Task material Start Marker

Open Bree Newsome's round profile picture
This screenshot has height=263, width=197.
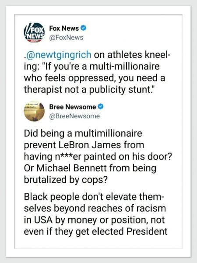click(34, 111)
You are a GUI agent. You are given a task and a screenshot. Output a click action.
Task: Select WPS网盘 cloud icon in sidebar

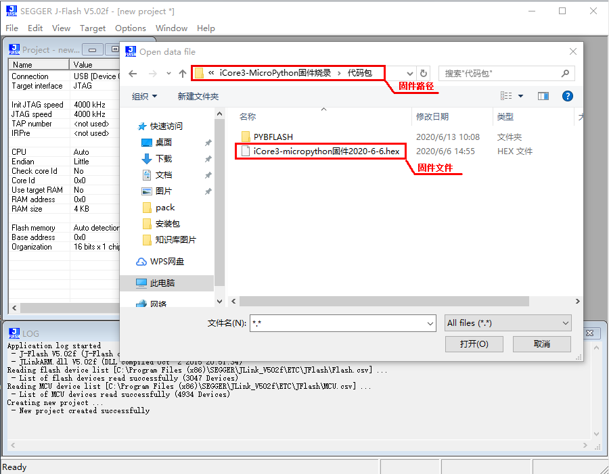point(141,262)

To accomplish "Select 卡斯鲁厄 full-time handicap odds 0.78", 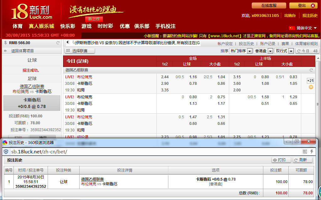I will (x=193, y=84).
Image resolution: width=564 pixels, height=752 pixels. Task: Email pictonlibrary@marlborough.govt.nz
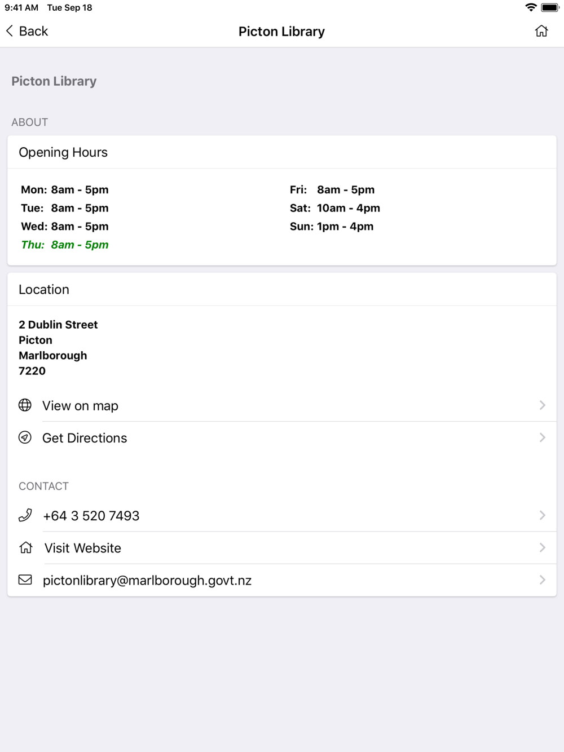(x=282, y=580)
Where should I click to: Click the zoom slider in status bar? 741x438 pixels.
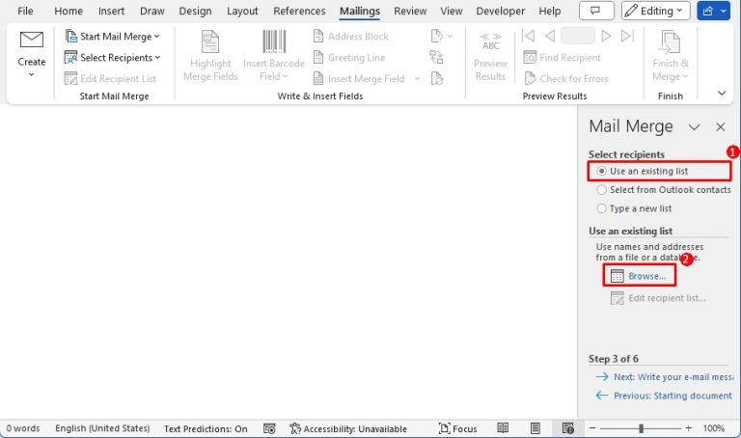click(641, 428)
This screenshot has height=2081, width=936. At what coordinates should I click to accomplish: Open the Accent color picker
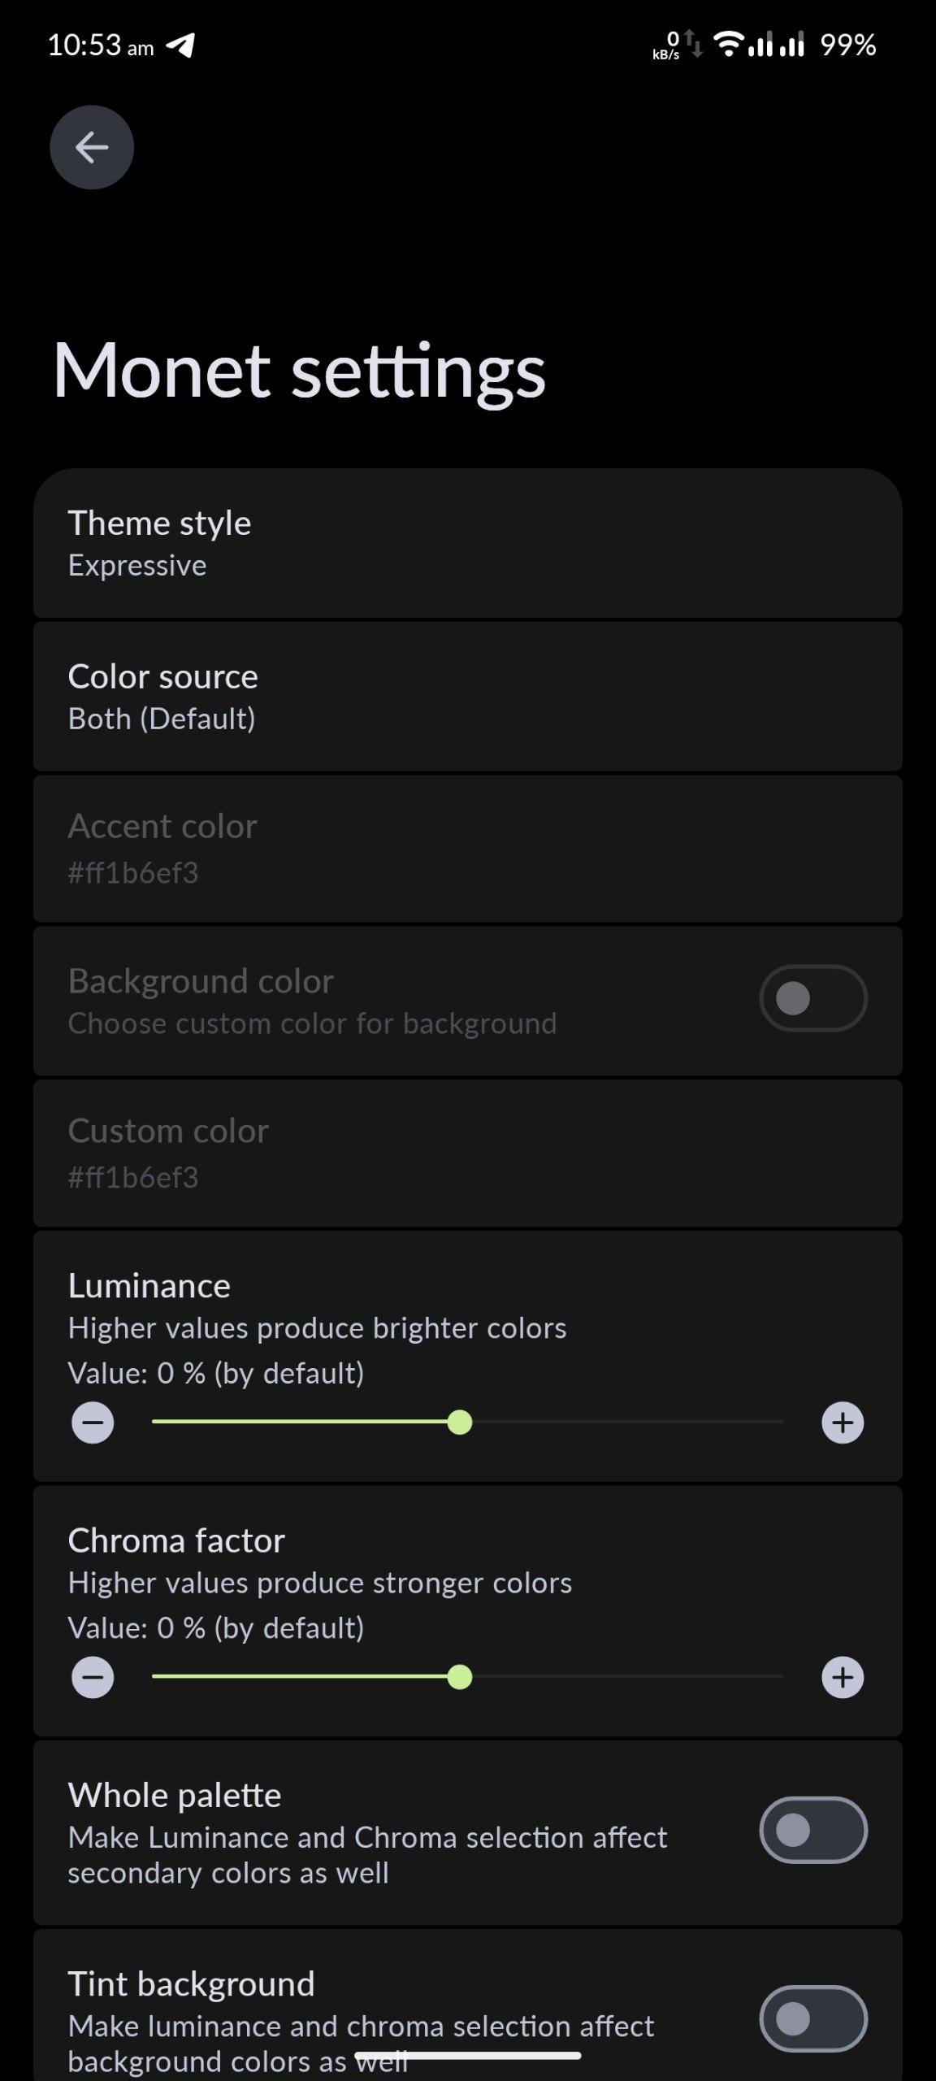[x=467, y=849]
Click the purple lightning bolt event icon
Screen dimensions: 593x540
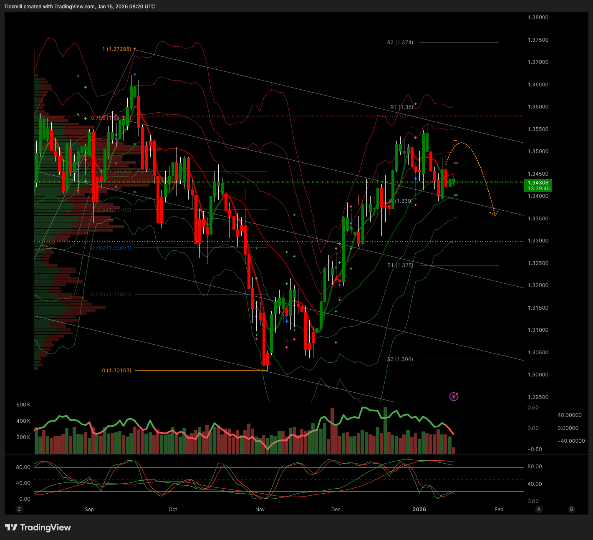[x=454, y=396]
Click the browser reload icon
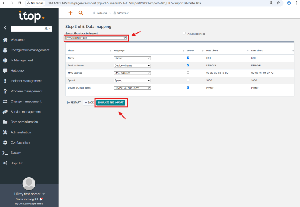 pyautogui.click(x=19, y=3)
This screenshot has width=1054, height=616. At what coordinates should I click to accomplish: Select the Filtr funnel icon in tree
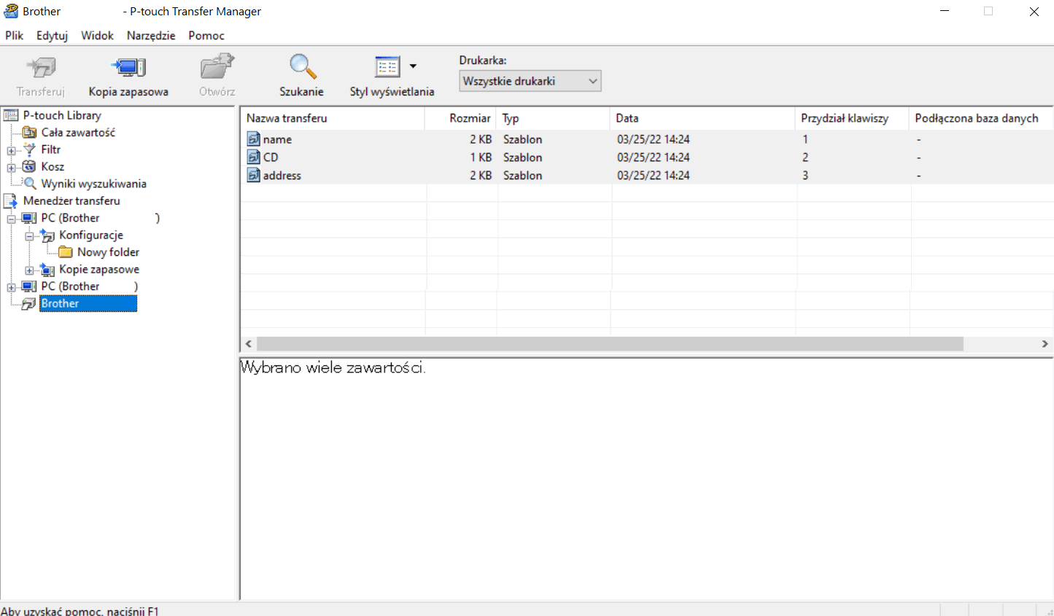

Task material End Marker

Pictures do not go in the copy. Write out exactly the lines from the line containing "This screenshot has height=2081, width=936." through the last line of the listing.

This screenshot has height=2081, width=936. At what coordinates should I click to accomplish: Open the Accent color picker
[x=467, y=849]
Click the purple lightning bolt event icon
Screen dimensions: 593x540
[x=454, y=396]
Click the browser reload icon
 pyautogui.click(x=19, y=3)
This screenshot has width=1054, height=616. At what coordinates should I click to accomplish: Select the Filtr funnel icon in tree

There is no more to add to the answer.